Redistribution of proteasomes through diffusion and cytoskeleton-dependent mechanisms upon stress induced by protein aggregates

Abstract

Proteasomes are abundant molecular machines distributed throughout the eukaryotic cell to facilitate protein degradation. We previously showed that proteasomes can re-organize and assemble into foci bodies in response to proteotoxic stress¹, which we termed transient aggregate-associated droplets (TAADs)². Here, we use single-molecule localization microscopy to quantify re-organization of mammalian proteasomes in different subcellular regions during proteotoxic stress to engage with invading protein aggregates.
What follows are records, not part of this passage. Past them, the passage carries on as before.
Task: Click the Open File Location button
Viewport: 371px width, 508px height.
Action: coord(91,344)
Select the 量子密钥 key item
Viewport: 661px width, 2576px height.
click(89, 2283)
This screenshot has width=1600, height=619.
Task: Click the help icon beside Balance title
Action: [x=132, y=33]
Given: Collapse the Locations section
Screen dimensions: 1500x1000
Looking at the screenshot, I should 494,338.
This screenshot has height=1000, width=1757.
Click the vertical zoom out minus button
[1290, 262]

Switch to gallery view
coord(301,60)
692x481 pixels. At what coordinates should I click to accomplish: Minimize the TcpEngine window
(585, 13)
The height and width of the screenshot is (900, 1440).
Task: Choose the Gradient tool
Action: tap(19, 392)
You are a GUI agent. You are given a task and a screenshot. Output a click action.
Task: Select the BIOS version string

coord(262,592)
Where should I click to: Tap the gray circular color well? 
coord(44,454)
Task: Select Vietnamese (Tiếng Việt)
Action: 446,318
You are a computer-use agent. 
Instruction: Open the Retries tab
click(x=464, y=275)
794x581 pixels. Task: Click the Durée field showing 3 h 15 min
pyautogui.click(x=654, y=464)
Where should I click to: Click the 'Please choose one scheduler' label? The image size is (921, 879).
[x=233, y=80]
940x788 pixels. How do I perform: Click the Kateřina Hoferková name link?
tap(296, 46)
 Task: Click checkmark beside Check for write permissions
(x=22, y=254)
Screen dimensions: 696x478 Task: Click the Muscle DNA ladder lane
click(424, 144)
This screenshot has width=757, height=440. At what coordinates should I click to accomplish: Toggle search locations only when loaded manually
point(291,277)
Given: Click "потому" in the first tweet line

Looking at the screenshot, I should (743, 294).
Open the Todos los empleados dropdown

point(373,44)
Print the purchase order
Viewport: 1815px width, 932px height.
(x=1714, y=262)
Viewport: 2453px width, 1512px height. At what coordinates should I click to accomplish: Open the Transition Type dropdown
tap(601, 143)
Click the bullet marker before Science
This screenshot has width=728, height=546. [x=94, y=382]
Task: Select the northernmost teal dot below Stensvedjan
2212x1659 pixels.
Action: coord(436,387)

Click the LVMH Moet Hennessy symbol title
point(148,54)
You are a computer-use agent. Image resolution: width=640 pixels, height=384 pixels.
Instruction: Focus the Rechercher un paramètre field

We determine that ∼60% of 20S proteasomes are capped by at least one 19S particle, and this ratio remains constant during stress. Using single-particle tracking, we show that cells confine global proteasomal movement when experiencing proteotoxic stress via a cytoskeleton-dependent mechanism. Similar limitations on proteasome movement are also observed upon membrane depolarization and repolarization events by patch clamp, which directly induce proteasomes to move away or towards the plasma membrane, respectively. Together, our experiments reveal distinct modes of proteasome motion dependent on cellular requirements, and propose that proteasome transport is restricted upon aggregate invasion to facilitate their subsequent degradation.